• Your task
Pick out every line of the material below that contains the string "menu", and copy each one. Case counts, so only lines with an exact case match qualify.

(Saved entries)
** START **

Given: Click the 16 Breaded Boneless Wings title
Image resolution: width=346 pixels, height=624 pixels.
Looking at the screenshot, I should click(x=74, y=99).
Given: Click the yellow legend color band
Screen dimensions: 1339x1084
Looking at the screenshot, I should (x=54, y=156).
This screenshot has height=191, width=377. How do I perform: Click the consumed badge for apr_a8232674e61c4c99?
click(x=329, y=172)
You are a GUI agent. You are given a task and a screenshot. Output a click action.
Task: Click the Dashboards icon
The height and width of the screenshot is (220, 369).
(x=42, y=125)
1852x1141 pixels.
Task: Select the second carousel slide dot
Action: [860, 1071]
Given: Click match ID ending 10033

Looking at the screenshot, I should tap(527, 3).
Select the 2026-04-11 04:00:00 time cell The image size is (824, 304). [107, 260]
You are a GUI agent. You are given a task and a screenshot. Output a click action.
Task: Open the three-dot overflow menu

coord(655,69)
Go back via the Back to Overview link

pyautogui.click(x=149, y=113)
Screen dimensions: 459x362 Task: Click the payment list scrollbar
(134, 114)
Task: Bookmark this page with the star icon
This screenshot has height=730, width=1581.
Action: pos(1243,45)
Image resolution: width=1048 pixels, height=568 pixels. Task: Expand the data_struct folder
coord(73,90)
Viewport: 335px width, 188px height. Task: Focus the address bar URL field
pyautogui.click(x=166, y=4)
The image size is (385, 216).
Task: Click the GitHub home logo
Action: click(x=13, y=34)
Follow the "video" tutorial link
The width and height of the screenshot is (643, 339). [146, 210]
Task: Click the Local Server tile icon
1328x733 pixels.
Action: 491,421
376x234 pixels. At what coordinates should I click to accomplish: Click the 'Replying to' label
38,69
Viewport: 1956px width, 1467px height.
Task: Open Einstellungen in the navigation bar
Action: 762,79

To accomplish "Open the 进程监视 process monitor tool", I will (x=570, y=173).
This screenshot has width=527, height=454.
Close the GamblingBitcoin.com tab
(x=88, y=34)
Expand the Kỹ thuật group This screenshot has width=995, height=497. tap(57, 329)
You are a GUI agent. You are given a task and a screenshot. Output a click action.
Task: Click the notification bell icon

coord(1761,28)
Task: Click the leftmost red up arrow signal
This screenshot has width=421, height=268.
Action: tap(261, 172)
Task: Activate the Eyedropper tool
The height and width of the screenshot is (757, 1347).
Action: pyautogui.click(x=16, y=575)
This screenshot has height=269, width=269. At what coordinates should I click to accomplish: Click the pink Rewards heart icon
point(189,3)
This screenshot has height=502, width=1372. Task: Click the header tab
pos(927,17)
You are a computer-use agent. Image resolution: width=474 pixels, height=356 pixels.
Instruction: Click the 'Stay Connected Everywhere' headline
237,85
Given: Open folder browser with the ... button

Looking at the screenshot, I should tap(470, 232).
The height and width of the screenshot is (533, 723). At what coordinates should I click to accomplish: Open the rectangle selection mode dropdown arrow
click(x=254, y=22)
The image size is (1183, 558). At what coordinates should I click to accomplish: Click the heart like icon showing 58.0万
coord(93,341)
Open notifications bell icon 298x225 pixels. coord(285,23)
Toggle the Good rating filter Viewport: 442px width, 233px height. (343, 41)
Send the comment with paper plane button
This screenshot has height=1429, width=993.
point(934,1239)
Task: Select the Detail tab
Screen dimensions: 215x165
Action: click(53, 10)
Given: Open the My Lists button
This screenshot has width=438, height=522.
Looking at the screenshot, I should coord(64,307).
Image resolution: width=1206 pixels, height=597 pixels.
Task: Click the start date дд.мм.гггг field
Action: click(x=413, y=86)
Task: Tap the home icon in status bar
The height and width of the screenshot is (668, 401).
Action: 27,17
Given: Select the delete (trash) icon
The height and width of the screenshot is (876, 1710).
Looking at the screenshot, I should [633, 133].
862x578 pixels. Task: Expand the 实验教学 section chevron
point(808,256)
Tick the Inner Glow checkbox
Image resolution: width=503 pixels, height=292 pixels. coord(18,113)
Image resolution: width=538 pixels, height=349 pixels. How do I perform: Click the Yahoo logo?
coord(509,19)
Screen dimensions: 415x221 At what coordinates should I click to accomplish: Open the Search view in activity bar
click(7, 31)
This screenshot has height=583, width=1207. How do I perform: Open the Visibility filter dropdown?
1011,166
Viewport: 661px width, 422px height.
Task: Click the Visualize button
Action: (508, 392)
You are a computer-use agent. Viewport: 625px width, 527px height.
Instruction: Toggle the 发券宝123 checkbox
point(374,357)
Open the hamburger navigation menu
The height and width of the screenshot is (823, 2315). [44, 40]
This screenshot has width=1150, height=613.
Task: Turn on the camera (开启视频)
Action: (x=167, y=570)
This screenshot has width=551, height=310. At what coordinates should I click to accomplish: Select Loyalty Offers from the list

** END **

• Written solution
Task: Open the three-dot overflow menu
Open the hamburger navigation menu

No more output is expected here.